Last weekend I did a private in-home childbirth education class with one of my students and her husband. It was really more of a refresher class, since she has already given birth to two beautiful children. I asked her a bit about her past birth experiences to get an idea of what we needed to go over. She proudly told the story of two relatively quick, medical intervention-free births. Then I asked her about her care provider. She moved to NYC recently and was seeing a doctor to whom she was referred by her previous care provider. I was surprised, given the nature of her previous births, to find out that her new doctor is rather conservative and heavily intervention-based. Armed with the knowledge of what she wanted for her birth and what her doctor might suggest, we spent a lot of time discussing how to avoid common routine interventions that may not be necessary in her case.

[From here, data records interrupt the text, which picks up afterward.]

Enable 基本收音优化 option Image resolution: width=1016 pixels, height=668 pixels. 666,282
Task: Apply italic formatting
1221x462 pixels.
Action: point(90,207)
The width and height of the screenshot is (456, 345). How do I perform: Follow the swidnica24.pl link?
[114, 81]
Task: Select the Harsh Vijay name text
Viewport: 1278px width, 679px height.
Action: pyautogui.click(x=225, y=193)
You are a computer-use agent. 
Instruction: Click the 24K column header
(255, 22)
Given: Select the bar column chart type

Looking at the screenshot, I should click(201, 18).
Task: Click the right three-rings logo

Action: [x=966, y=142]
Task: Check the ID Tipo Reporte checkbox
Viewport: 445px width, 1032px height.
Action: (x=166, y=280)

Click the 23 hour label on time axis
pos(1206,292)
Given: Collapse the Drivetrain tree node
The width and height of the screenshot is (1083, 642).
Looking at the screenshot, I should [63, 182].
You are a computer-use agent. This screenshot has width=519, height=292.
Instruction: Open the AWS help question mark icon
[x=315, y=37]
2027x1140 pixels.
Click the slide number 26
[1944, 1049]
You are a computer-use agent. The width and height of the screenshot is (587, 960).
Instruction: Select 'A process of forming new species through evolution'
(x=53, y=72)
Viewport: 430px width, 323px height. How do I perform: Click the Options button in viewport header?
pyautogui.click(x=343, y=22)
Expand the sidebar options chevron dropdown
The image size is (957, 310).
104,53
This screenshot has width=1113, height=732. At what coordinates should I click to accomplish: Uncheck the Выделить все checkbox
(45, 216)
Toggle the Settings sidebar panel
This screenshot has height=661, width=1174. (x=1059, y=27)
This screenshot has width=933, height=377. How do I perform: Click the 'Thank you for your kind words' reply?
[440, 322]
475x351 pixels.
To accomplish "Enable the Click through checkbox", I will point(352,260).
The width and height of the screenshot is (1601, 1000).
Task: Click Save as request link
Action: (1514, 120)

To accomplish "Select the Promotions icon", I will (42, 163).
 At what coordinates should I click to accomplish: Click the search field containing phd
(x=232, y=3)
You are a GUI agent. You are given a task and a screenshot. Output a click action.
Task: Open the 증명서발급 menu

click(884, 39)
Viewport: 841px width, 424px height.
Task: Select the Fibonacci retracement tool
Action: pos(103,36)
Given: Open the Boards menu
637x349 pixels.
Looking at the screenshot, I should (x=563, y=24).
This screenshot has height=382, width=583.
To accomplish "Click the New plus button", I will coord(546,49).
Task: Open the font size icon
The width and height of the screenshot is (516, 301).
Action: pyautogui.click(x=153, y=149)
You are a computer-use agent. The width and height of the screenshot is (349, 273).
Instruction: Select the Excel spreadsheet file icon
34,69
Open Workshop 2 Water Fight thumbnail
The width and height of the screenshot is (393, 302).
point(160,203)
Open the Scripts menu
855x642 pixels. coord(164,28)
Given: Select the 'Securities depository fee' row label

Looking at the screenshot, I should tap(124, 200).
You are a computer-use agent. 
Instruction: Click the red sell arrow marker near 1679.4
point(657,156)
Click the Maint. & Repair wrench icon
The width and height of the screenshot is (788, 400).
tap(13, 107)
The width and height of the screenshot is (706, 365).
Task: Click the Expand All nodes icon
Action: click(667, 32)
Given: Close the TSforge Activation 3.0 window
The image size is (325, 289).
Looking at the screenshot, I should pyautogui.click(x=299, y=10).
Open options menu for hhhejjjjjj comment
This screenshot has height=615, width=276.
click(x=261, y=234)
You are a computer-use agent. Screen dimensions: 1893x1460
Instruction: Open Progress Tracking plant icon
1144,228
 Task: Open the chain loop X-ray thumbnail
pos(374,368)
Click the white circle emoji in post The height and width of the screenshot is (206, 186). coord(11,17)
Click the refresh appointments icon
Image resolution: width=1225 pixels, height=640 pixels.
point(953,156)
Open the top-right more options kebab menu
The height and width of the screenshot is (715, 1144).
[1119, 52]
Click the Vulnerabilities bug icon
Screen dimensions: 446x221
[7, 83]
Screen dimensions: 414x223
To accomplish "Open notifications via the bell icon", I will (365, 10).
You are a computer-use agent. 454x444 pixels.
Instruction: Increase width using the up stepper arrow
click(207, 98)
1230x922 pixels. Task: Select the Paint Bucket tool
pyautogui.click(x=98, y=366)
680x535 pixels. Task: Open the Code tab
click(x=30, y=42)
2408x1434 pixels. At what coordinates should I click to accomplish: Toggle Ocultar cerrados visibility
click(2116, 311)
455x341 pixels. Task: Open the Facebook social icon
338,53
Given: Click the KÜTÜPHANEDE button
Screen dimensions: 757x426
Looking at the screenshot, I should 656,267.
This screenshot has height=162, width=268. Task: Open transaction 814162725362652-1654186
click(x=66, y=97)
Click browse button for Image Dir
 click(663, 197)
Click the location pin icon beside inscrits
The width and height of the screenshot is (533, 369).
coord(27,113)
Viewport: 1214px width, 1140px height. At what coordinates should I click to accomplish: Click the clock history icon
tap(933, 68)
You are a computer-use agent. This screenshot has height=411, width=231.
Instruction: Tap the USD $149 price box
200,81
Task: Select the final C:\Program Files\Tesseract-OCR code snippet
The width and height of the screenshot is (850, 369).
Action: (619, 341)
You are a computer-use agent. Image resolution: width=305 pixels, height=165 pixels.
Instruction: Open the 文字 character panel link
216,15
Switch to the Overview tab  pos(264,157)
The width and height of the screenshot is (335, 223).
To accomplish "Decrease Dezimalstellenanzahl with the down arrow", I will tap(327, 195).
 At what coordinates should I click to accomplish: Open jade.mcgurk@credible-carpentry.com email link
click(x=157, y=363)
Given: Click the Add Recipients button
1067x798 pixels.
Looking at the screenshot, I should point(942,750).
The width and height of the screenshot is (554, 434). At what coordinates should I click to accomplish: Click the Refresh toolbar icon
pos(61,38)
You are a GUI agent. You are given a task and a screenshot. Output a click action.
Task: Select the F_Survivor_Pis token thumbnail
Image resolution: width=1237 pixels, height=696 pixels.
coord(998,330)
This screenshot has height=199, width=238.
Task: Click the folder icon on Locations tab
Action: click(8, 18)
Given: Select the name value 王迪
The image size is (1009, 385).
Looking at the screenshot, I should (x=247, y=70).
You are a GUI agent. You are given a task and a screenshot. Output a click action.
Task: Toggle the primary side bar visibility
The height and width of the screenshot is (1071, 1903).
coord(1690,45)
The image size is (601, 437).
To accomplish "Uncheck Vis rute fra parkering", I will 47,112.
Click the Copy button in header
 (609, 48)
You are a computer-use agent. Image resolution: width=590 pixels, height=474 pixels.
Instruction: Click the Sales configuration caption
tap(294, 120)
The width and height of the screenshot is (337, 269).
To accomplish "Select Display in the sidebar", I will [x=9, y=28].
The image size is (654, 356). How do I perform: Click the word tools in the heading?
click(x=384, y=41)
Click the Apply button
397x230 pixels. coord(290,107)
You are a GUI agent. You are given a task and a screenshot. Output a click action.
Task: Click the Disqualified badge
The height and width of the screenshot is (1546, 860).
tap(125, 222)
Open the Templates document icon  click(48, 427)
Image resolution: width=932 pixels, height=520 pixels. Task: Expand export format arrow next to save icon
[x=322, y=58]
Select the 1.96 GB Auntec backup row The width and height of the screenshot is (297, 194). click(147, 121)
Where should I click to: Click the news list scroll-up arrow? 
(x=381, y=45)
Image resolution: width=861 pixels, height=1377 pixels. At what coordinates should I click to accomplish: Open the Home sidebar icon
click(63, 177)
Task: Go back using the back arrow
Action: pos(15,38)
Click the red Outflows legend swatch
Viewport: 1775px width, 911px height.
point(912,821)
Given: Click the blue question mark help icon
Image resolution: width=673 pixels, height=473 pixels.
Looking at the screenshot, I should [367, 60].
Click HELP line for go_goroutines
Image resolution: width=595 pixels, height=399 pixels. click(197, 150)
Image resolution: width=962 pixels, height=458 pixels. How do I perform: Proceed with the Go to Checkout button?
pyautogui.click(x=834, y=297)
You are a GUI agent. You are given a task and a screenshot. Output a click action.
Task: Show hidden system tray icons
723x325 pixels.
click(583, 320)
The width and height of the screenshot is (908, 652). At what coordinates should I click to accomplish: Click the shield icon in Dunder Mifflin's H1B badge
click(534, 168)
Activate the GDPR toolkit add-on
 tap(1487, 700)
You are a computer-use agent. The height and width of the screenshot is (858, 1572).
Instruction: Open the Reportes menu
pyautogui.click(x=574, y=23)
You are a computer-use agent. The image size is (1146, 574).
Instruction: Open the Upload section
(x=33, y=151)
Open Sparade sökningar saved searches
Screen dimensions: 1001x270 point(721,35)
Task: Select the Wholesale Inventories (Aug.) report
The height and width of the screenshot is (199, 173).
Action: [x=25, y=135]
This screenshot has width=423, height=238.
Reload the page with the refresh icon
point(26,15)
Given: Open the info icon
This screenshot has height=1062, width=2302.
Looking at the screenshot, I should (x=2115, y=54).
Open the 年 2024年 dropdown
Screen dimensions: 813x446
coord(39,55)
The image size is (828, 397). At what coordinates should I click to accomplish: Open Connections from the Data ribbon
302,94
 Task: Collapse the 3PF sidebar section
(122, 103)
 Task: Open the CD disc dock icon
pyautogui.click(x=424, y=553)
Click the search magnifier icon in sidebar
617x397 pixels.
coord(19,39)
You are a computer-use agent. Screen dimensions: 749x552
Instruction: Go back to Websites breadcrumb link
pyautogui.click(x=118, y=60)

This meeting led me to thinking about the importance of choosing a care provider who best aligns with your philosophy of birth. There is not one right way to birth. I believe that the ‘best’ birth possible is one in which a woman is making informed, educated decisions – whatever those are. And not every care provider is a good match for every woman – care providers will tend to have their own opinions, based on their experience (and other factors) about what is best. Selecting a care provider for your upcoming birth is probably one of the most important choices you will ever make. It will set the tone for much of your pregnancy and birth. If you and your doctor are not on the same page about your options, you may be in for an uphill battle when it comes time to give birth.

Unfortunately, many women wait until too late in the game to educate themselves about their many options, especially with regard to medical interventions, and find out at the last minute that the hospital and care provider they have chosen will not honor their choices. Ironically, almost every mother I know spends a lot of time researching and interviewing pediatricians they will soon rely on for the care of their new baby. I urge expectant moms to have the same zeal when choosing the care provider who will be assist them in delivery. And don’t just rely on the recommendations from friends and family – Do your homework. Ask questions. Get answers. Find a care provider who gives you confidence about your pregnancy, listens to you and acknowledges your concerns, and respects and supports your choices. And don’t assume that you should stick with the care provider who you’ve been seeing for your ‘well-woman’ annual exams. Even if you feel you have a very good relationship with your current provider, you may find that his or her ideas about childbirth are not in line with your own.

On a personal note, I have been seeing an OB/GYN (Dr. Lee- he is really great!) for my yearly exams for ten years. To be honest, I chose him when I first moved to NYC because he was right off the A train and so it was convenient for me. Luckily, he turned out to be a great doctor. When I started talking to him about getting pregnant, I was very honest with him and told him that I would be switching to a home birth midwife. He was totally supportive and not defensive about it in the least. Actually, he said he expected that from me. The reason I bring this up is this: Even though I think Dr. Lee is fantastic – he gives me lots of time in my exams, answers all of my questions (even my doula questions) – he is much more routinely intervention-based than I would feel comfortable with when it comes to childbirth.

Childbirth is a challenge in and of itself. You don’t want to put yourself in the position of having the extra-added challenge of battling your care provider. He or she should be your teammate, not your adversary, and so you should align yourself with someone who, after gathering all of the pertinent information and thoughtfully considering it, will be there for you – not just with you – and certainly not against you.